### Required task
Return, without any changes, the rows from the line with "Where should I click to: Click the 18:35:39" to the line with "coord(476,637)", both included.

### Given records
►
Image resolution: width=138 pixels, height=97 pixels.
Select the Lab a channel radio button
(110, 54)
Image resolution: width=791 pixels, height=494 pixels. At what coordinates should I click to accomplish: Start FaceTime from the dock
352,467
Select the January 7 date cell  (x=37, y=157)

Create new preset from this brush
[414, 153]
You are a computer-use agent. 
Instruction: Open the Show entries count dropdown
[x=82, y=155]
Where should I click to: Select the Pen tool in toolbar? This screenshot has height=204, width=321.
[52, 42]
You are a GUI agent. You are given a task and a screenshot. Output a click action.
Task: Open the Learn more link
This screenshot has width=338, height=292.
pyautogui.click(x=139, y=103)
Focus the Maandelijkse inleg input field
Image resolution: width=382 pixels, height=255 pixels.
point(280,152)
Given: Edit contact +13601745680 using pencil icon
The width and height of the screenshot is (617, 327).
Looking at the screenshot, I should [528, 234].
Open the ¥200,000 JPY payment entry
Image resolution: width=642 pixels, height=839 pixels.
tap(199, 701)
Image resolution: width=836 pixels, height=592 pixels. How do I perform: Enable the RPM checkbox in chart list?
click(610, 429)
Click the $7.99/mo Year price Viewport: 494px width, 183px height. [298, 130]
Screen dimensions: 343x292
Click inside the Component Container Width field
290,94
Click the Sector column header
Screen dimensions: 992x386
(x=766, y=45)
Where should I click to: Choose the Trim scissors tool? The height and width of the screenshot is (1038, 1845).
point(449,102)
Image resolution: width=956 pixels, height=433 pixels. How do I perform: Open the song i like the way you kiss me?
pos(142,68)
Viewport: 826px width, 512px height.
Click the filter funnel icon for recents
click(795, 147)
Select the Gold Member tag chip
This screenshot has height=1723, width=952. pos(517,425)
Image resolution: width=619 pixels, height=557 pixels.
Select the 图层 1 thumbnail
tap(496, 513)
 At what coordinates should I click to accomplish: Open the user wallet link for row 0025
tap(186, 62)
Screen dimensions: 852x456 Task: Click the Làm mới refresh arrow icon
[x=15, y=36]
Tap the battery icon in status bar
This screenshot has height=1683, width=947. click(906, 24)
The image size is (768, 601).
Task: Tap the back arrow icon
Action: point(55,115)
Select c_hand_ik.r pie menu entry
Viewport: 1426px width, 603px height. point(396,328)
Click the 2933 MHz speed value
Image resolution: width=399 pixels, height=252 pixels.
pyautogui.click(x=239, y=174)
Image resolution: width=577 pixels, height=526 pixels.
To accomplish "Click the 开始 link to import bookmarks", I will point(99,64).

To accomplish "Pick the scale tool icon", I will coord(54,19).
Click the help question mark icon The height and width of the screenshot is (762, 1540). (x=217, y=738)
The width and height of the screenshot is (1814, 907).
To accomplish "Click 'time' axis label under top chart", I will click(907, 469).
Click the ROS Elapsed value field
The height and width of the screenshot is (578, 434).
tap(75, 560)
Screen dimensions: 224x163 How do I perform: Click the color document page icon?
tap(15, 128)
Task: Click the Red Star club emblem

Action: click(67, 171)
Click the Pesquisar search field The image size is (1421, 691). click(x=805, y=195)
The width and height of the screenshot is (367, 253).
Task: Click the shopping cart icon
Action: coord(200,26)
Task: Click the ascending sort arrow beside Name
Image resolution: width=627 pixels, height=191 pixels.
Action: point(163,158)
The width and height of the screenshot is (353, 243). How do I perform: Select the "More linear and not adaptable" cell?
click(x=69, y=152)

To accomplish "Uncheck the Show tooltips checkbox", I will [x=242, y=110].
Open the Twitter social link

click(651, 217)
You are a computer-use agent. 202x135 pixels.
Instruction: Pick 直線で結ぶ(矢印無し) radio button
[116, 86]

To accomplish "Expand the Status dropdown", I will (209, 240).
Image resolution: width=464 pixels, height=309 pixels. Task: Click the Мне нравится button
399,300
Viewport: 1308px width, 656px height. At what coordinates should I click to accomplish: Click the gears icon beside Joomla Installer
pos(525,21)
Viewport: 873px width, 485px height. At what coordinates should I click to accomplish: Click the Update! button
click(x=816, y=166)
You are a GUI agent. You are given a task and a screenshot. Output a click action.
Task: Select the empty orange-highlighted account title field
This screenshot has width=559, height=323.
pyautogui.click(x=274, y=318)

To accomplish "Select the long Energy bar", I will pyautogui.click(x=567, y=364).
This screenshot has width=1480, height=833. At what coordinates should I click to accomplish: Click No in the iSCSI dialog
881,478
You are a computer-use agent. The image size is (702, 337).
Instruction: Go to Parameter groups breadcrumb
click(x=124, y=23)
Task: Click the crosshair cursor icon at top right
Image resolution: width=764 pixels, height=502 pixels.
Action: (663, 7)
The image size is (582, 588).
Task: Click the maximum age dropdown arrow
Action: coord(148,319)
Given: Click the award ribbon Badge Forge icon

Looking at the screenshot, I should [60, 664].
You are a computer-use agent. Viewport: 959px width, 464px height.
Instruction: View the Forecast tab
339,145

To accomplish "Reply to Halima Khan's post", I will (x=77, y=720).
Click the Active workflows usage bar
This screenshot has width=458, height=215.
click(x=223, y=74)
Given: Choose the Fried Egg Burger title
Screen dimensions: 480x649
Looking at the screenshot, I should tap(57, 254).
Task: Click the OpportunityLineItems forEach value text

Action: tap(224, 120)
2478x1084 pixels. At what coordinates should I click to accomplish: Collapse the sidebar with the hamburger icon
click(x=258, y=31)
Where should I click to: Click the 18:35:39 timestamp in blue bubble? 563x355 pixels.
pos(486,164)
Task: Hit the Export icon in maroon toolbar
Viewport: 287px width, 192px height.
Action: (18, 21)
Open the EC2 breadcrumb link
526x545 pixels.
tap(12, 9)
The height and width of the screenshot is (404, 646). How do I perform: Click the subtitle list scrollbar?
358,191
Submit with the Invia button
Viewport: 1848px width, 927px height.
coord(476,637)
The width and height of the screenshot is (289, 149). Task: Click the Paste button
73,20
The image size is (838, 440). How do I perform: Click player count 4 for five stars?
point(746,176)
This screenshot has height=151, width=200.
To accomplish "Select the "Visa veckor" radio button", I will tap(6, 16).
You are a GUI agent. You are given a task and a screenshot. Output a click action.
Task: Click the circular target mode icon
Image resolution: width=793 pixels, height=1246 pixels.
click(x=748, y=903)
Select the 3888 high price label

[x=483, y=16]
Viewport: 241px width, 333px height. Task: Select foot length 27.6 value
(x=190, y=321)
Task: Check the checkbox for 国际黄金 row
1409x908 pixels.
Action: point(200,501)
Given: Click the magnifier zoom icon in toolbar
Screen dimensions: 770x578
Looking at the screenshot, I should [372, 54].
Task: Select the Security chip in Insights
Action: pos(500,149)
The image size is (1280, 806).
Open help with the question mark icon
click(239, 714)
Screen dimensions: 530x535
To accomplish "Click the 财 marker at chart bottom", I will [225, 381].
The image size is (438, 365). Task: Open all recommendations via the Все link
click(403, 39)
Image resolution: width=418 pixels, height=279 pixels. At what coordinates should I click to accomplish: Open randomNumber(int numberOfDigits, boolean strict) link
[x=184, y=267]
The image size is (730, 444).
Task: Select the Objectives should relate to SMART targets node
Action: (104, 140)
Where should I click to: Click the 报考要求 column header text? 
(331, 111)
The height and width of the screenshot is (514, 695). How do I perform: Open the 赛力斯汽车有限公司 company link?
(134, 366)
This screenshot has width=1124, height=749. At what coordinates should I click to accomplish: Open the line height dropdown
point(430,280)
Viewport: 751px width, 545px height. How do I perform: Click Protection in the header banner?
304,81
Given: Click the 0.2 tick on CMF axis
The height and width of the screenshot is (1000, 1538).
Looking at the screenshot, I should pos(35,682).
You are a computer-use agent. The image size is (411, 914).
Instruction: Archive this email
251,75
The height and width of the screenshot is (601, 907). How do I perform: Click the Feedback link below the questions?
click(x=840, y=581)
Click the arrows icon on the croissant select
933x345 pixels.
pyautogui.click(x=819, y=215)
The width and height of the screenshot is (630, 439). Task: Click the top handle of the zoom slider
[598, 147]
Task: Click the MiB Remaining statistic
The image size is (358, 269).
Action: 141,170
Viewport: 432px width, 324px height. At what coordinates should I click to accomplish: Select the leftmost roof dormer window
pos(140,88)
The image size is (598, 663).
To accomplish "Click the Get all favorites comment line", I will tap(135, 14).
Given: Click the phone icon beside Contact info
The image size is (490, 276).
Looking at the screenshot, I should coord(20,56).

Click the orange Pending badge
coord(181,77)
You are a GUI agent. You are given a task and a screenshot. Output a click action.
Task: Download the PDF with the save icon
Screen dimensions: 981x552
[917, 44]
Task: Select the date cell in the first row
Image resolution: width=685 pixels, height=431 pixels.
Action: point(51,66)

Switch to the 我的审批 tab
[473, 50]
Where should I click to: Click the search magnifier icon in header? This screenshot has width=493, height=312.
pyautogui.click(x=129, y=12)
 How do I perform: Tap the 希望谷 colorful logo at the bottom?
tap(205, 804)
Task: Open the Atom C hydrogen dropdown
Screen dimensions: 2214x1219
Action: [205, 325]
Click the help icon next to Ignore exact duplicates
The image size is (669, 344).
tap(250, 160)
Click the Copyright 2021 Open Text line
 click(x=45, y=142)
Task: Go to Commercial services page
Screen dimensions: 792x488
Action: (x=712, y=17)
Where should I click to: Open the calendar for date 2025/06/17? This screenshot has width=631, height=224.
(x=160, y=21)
◄
### Correct response
Where should I click to: Click the 18:35:39 timestamp in blue bubble? 563x355 pixels.
pos(486,164)
Task: Hit the Export icon in maroon toolbar
Viewport: 287px width, 192px height.
Action: (18, 21)
Open the EC2 breadcrumb link
526x545 pixels.
tap(12, 9)
The height and width of the screenshot is (404, 646). How do I perform: Click the subtitle list scrollbar?
358,191
Submit with the Invia button
Viewport: 1848px width, 927px height.
coord(476,637)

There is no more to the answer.